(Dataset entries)

************

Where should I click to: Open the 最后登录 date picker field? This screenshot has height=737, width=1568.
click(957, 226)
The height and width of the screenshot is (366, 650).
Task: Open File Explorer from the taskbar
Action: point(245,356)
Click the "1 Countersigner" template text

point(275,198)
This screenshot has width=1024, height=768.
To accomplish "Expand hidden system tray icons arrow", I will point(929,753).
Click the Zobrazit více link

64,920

************

The full set of entries should be copied out exactly as given.

Where should I click to: Open the 最后登录 date picker field? This screenshot has height=737, width=1568.
click(957, 226)
The height and width of the screenshot is (366, 650).
Task: Open File Explorer from the taskbar
Action: point(245,356)
Click the "1 Countersigner" template text

point(275,198)
This screenshot has width=1024, height=768.
To accomplish "Expand hidden system tray icons arrow", I will point(929,753).
Click the Zobrazit více link

64,920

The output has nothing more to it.